#### What you need to do
Go through the lines below, tally those that include the word "Expand", and give only the tally.
##############################
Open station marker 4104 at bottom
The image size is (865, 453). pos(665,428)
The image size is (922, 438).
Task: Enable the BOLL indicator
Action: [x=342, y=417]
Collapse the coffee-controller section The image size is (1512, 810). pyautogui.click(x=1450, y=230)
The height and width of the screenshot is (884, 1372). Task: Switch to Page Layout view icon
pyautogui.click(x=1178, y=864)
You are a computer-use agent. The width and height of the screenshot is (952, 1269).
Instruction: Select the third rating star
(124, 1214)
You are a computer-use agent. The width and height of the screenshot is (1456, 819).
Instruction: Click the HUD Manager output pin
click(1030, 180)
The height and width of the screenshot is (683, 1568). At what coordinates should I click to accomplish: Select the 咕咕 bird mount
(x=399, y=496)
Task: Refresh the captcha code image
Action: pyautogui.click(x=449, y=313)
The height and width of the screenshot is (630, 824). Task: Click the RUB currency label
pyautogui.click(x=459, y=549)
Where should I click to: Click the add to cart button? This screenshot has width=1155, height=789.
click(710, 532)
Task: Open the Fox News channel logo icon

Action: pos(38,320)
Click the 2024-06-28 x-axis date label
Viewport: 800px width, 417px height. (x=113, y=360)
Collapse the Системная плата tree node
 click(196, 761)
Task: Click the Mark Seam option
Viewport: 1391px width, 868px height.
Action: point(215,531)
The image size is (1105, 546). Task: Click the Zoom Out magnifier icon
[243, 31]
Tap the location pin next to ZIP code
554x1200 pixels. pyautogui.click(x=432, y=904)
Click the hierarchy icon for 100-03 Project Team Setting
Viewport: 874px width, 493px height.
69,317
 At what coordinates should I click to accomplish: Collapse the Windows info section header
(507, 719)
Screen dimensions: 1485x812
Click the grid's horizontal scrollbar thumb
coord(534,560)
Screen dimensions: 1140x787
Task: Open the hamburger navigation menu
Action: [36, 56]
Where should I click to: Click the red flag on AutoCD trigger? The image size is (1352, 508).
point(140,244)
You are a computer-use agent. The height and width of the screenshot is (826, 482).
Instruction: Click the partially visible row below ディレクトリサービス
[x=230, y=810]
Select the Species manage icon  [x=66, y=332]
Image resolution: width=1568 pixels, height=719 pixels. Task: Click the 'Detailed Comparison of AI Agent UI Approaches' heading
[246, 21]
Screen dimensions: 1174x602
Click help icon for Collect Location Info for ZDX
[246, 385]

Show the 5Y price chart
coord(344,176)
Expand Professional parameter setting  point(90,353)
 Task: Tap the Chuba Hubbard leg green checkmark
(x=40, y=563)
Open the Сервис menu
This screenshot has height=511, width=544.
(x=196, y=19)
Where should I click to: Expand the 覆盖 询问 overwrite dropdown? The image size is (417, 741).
##############################
#### Expected answer
2